“You Flash kids stay off my iPhone lawn!”

There’s much discussion today around Apple’s announcement that they won’t be supporting Flash on the iPhone. Thank God, I say. Flash on a full-size Mac (my MacBook Pro and my Mac Mini) is a dog. It’s slow, a massive resource hog, and reliable only in the sense that I can count on frequent browser crashes. Why would I want to experience this same disaster on my iPhone too?

As John points out at Daring Fireball, beyond the tech issues, there are some political ones that seem impressively significant.

With regard to why I doubt that Apple plans to add Flash support to MobileSafari any time soon, the political considerations are more important than the technical ones. In short: Could Apple do it? Yes, but it wouldn’t be easy. But would they? I say no — even if it were easy.

There are currently two ways to develop software for the iPhone (and iPod Touch): using HTML/CSS/JavaScript web standards, and using Cocoa. Cocoa is proprietary, but from Apple’s perspective, it’s the good sort of proprietary: a competitive advantage completely owned and controlled by Apple. Apple doesn’t control the HTML/CSS/JavaScript web standards, but neither does anyone else. And Apple does control and own WebKit, which is by anyone’s measure the best mobile implementation of these standards today.

Flash, on the other hand, is (from Apple’s perspective) the wrong sort of proprietary — owned and controlled by another company.

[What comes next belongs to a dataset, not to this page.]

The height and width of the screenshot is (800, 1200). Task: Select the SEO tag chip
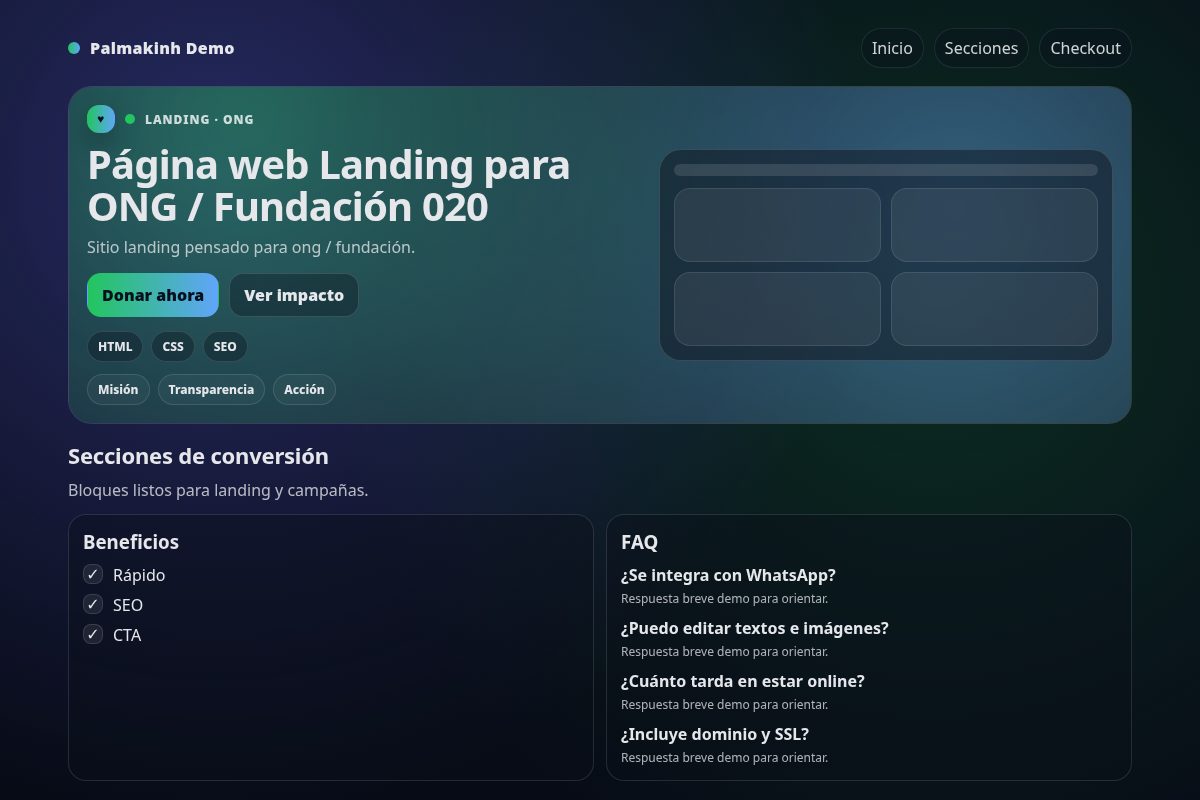click(225, 346)
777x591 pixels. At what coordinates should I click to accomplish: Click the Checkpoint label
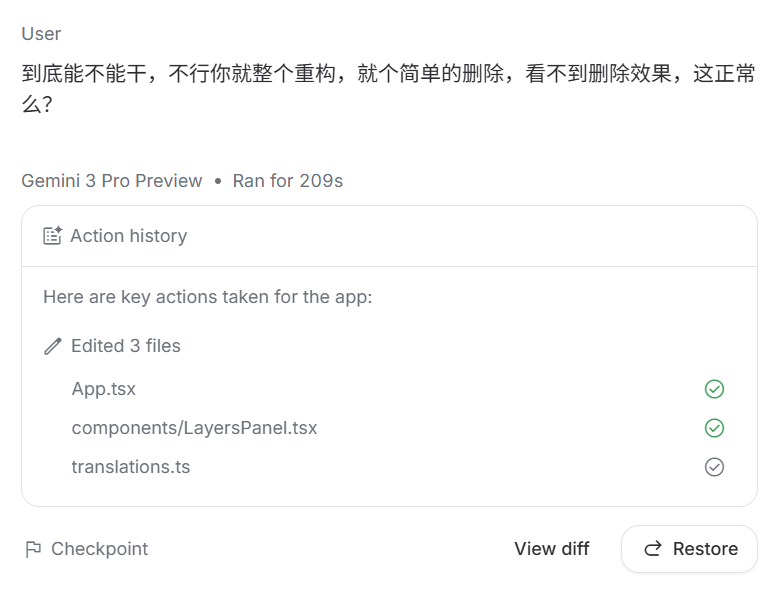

Apple and Adobe aren’t enemies, but they’re certainly competitors, and the history between the two companies is not entirely warm.1 In the grand scheme of things, I suspect Apple’s executives aren’t happy at all about Flash’s prominent and entrenched role in desktop computing, particularly the fact that Flash, rather than QuickTime, has become the de facto standard for video on the web.

For the desktop.

But any way you slice it, I’m glad, at least for now that the iPhone isn’t going to be seeing the busted ass jalopy that is Mac Flash. Thanks Apple, score one for stability.